Neither evasive behavior, proximity to a crime scene, nor matching a general description is alone sufficient to support the reasonable suspicion necessary to justify a stop and frisk. See Cheek, supra at 492 (general description and proximity insufficient to warrant stop); Commonwealth v. Thibeau, 384 Mass. 762, 764 (1981) (quick maneuver to avoid contact with police insufficient); Commonwealth v. Bacon, 381 Mass. 642, 646 (1980) (driver’s attempt to conceal his face insufficient). Each of these factors may, however, be considered by the police, and in combination may allow the police to narrow the range of suspects to particular individuals. See Moses, supra at 140 (some suspects fleeing the scene while another suspect ducked under car dashboard on police officer’s approach justified threshold inquiry); Commonwealth v. Sanchez, 403 Mass. 640, 645 (1988) (suspect’s flight after consenting to search justified threshold inquiry); Wren, supra at 708 n.2 (“[a]n attempt to avoid contact with or observation by the police, while not enough itself to justify suspicion, may be considered along with other facts”); United States v. Viegas, 639 F.2d 42, 44, 45 (1st Cir.), cert. denied, 451 U.S. 970 (1981) (suspect’s arrival from known drug distribution center, coupled with evasive actions in airport, warranted, reasonable suspicion). In such cases, an investigatory stop of such individuals is constitutional. This is such a case.
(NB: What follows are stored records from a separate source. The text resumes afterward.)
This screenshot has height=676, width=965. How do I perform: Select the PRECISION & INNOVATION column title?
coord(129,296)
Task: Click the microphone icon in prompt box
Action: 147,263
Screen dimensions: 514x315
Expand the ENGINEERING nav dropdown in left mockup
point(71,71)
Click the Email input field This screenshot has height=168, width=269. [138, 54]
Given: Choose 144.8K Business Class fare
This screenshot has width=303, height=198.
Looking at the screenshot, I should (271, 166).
We now turn to the second inquiry arising from a “stop and frisk” search: whether the scope of the search was within constitutional limits. See Owens, supra at 600; Silva, supra at 405. Those limits are exceeded unless the search is “ ‘strictly tied to and justified by’ the circumstances which rendered its initiation permissible.” Silva, supra at 407, quoting Terry, supra at 19. “The degree of intrusiveness that is permitted is *372that which is ‘proportional to the degree of suspicion that prompted the intrusion.’ ” Moses, supra at 141, quoting Commonwealth v. Borges, 395 Mass. 788, 794 (1985). Because Coakley reasonably suspected Mercado of having recently committed a violent crime, a pat-down of Mercado’s outer clothing to determine whether he was armed was justified by the need to protect police officers and bystanders. See Adams v. Williams, 407 U.S. 143, 147-148 (1972); Terry, supra at 28-29; Owens, supra at 600.
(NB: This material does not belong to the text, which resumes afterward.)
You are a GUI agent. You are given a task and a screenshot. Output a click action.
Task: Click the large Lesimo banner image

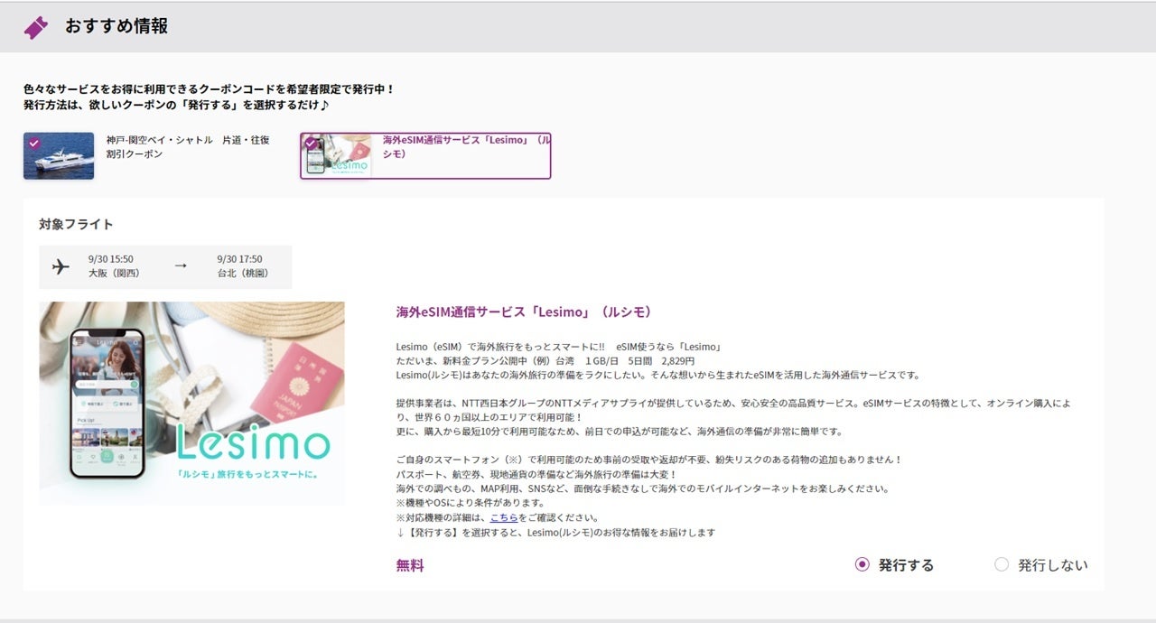point(191,403)
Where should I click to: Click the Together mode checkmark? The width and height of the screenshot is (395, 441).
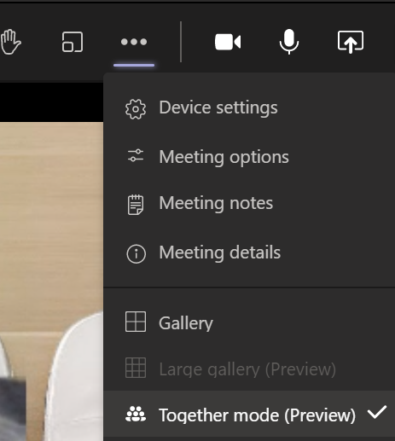377,412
Applying constitutional principles to the instant case, we conclude that the evidence should not have been suppressed. “We believe the circumstances justified the officer’s actions.” Commonwealth v. Summerlin, 393 Mass. 127, 129 (1984), cert. denied, 469 U.S. 1193 (1985).
The order allowing the motion to suppress is vacated, and the case is remanded to the Superior Court for further proceedings consistent with this opinion.
So ordered.
The motion judge noted in his ruling that “Officer Coakley had inconsistent information from different sources.” While it is appropriate for the judge to consider the existence of inconsistent information, inconsistencies alone do not foreclose the possibility of reasonable suspicion. The question is whether the officer knew sufficient articulable facts to form a reasonable suspicion of particular individuals.